▶ **Recorded data**
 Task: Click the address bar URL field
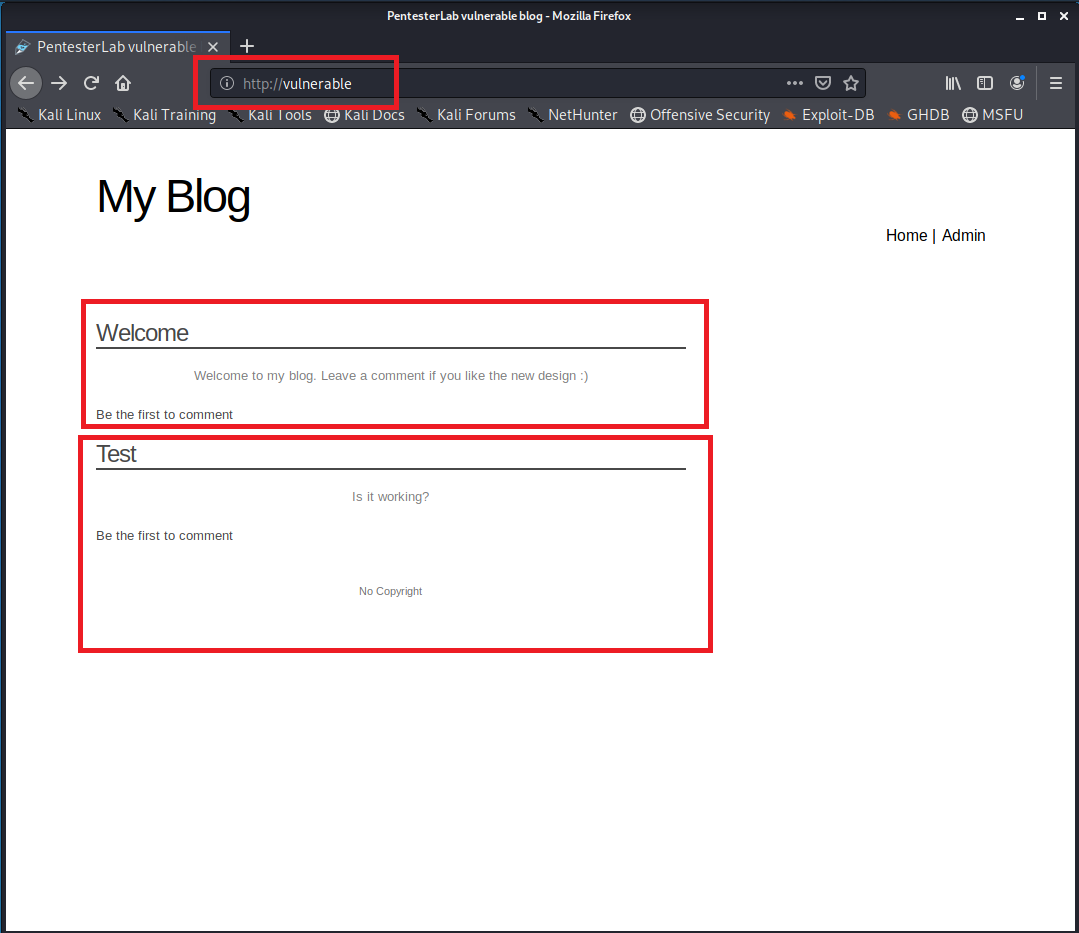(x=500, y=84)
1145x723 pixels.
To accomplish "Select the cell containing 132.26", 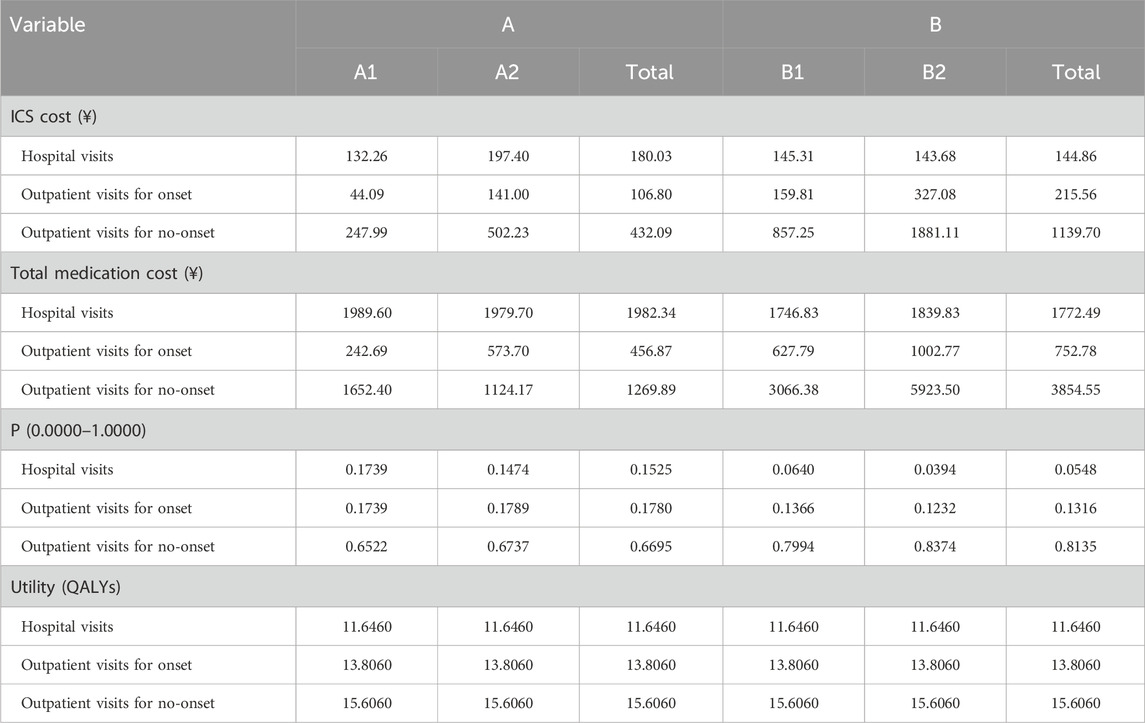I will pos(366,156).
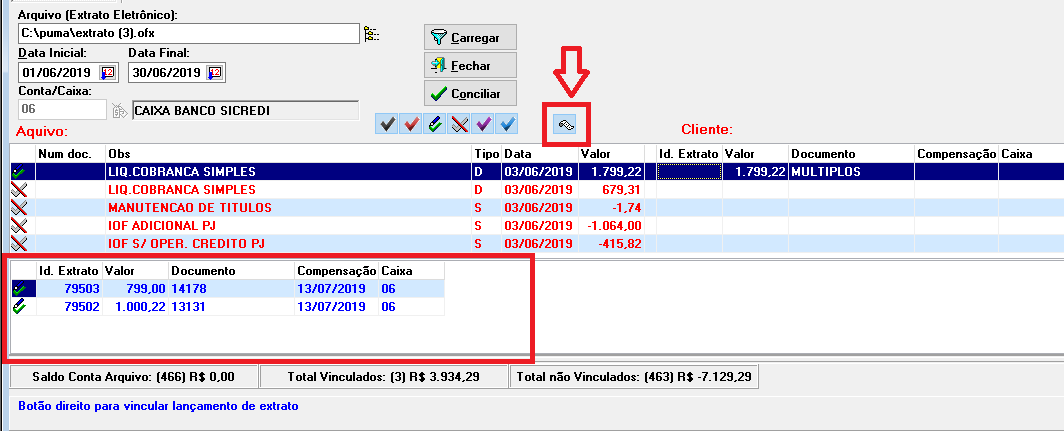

...

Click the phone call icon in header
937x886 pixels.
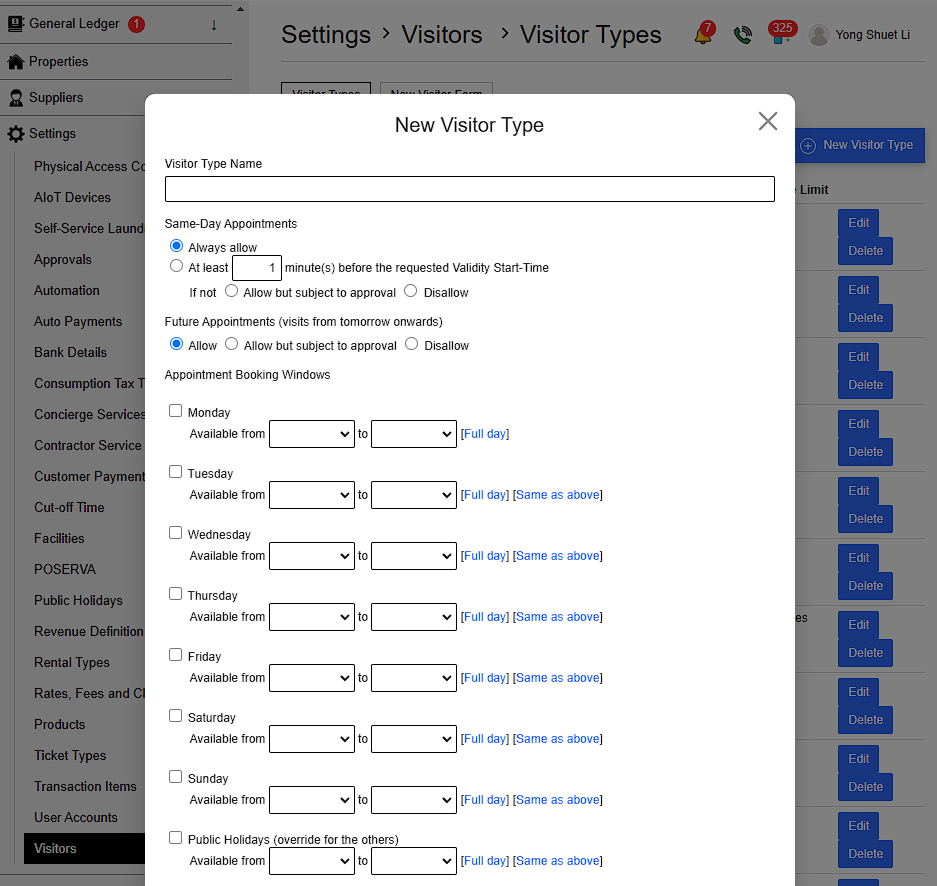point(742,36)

---

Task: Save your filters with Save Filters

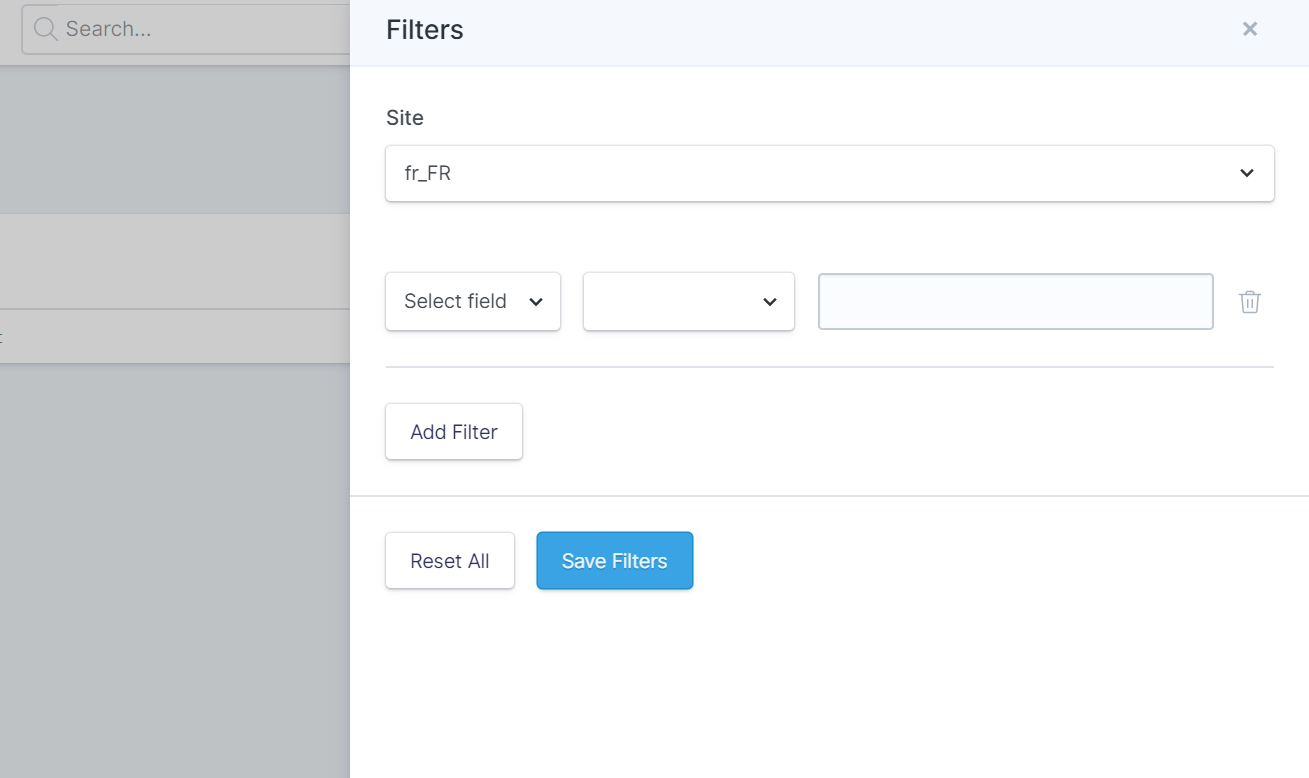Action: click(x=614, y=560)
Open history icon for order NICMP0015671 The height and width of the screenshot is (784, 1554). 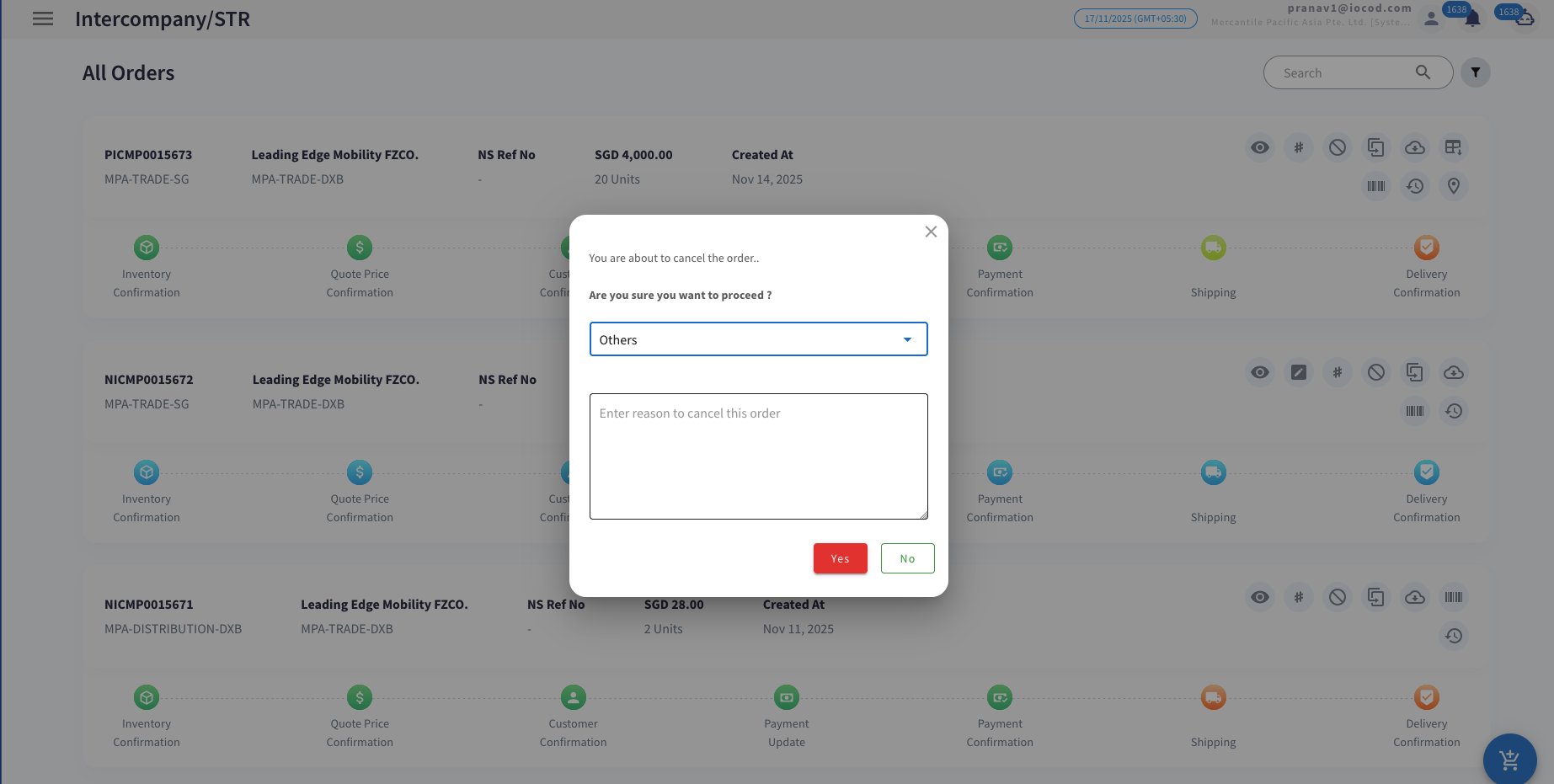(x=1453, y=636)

▶ **To do**
List each line of the material above that contains the string "Task". Matches must have the same capitalization.

▶ **Solution for this problem**
 Task: Click the address bar URL field
Task: Save your filters with Save Filters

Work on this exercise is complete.